What this task involves: Return exactly, please, the lines from the one containing "351x165 pixels." to the last line of the entries below, and nothing else, leaving pictures out.

[Dataset records]

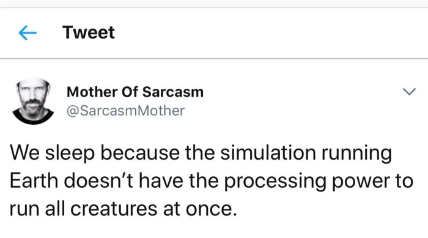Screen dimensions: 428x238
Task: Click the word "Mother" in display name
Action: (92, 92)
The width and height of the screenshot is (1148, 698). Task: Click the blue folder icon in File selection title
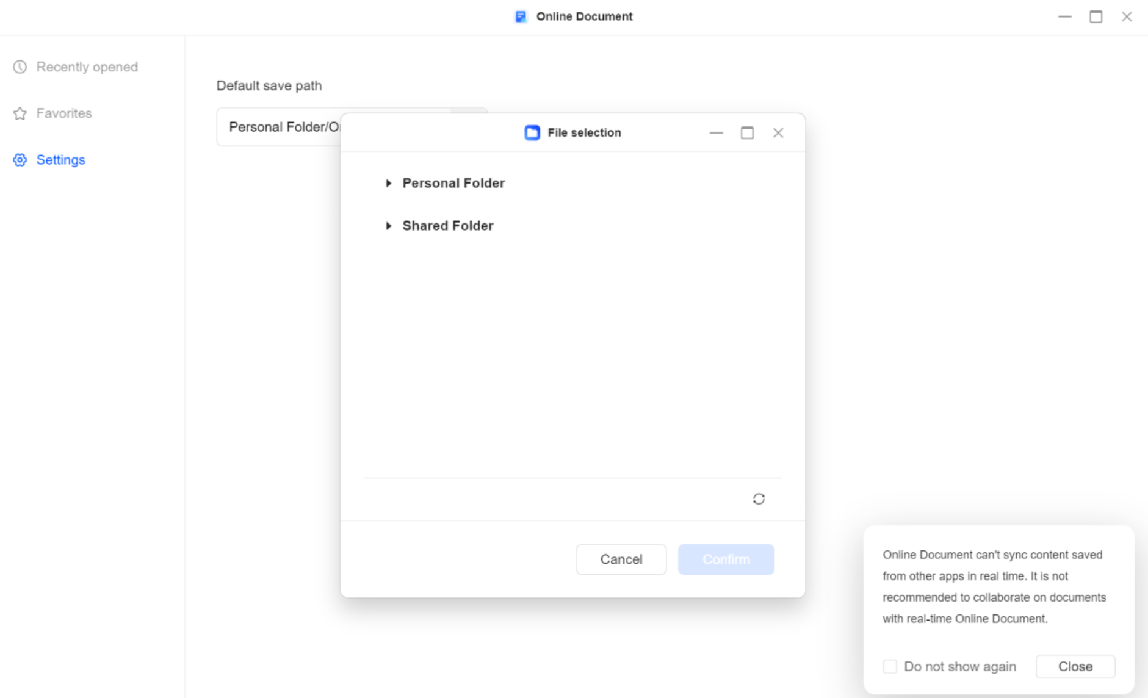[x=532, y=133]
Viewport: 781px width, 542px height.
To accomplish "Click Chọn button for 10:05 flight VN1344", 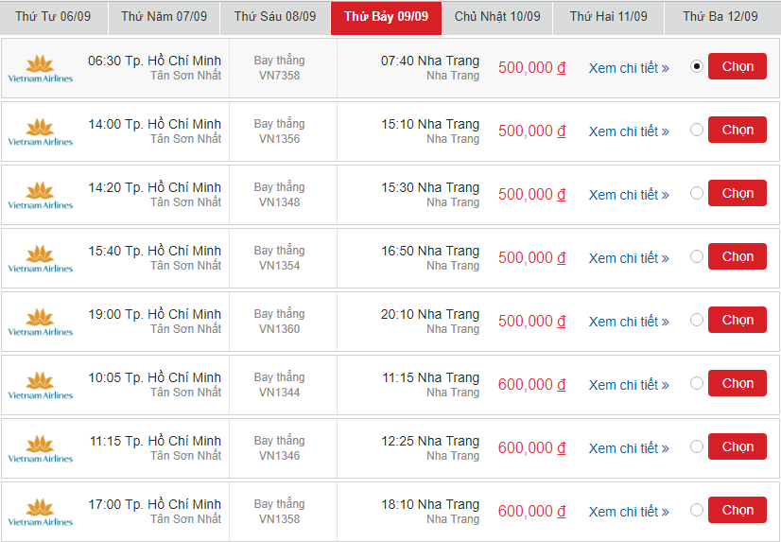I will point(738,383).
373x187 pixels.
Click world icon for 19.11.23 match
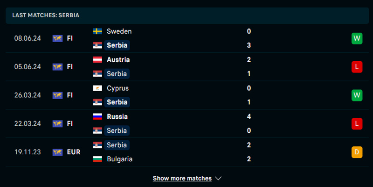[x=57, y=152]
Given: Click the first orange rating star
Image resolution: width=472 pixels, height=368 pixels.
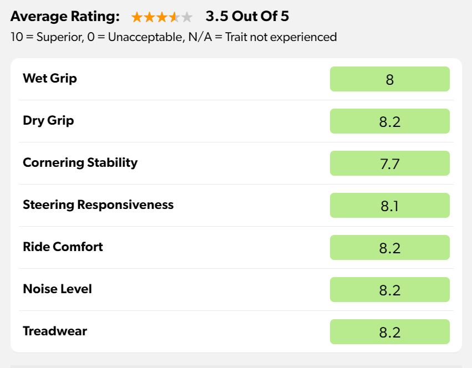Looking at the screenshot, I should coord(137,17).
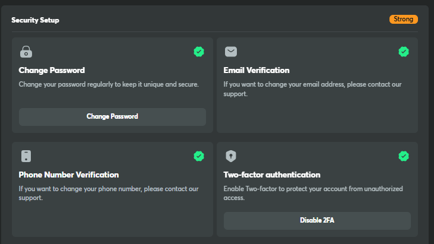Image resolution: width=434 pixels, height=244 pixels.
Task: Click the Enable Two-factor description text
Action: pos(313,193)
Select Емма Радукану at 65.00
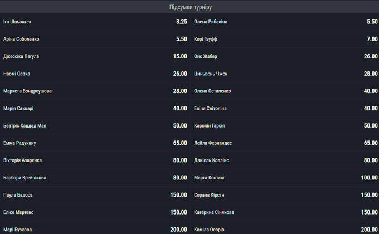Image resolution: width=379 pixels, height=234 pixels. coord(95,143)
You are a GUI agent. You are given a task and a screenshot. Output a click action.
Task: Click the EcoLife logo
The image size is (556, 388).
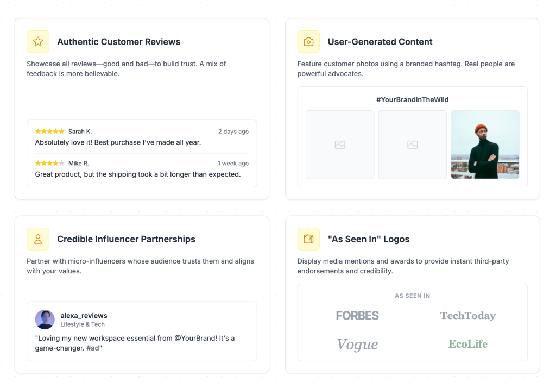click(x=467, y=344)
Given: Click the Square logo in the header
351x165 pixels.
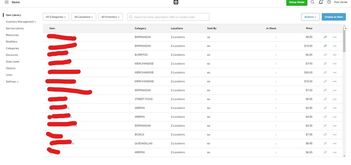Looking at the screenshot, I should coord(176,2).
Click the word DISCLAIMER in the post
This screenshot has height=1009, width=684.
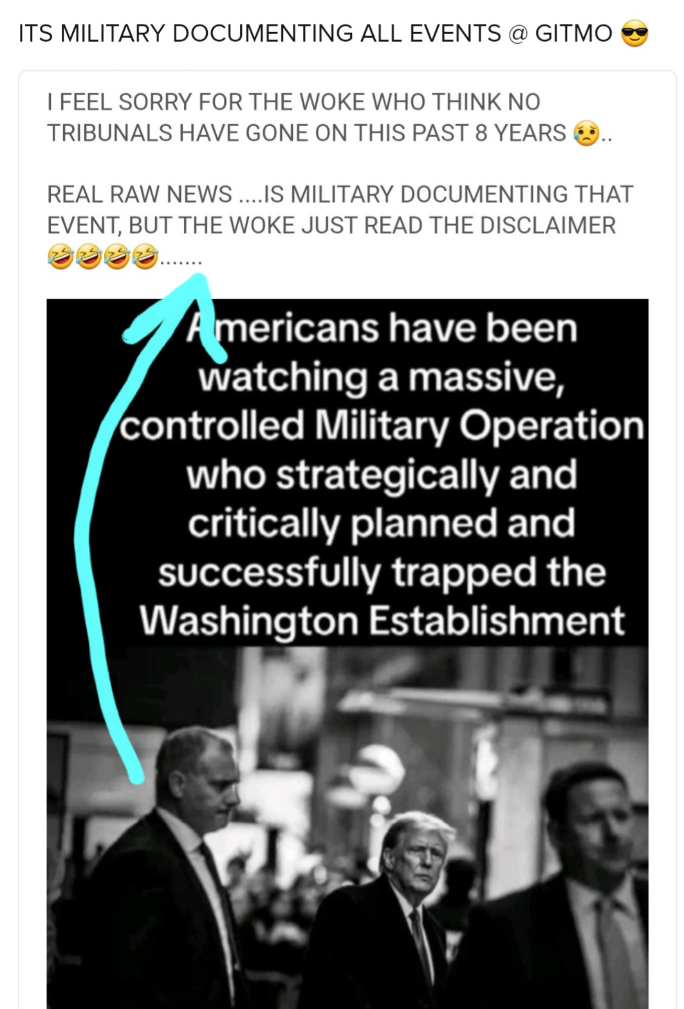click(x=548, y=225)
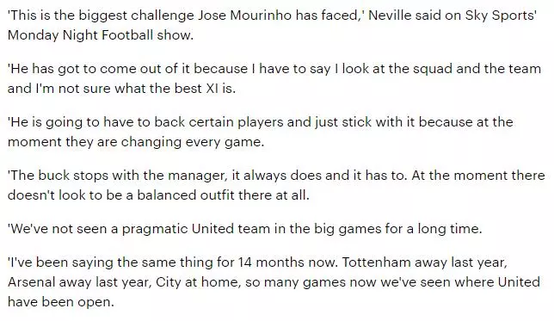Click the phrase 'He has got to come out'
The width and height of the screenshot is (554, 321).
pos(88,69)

[/Dataset records]

Response area:
351x165 pixels.
Looking at the screenshot, I should coord(176,2).
Click the word DISCLAIMER in the post
This screenshot has height=1009, width=684.
click(x=548, y=225)
Click the phrase 'He has got to come out'
The width and height of the screenshot is (554, 321).
pos(88,69)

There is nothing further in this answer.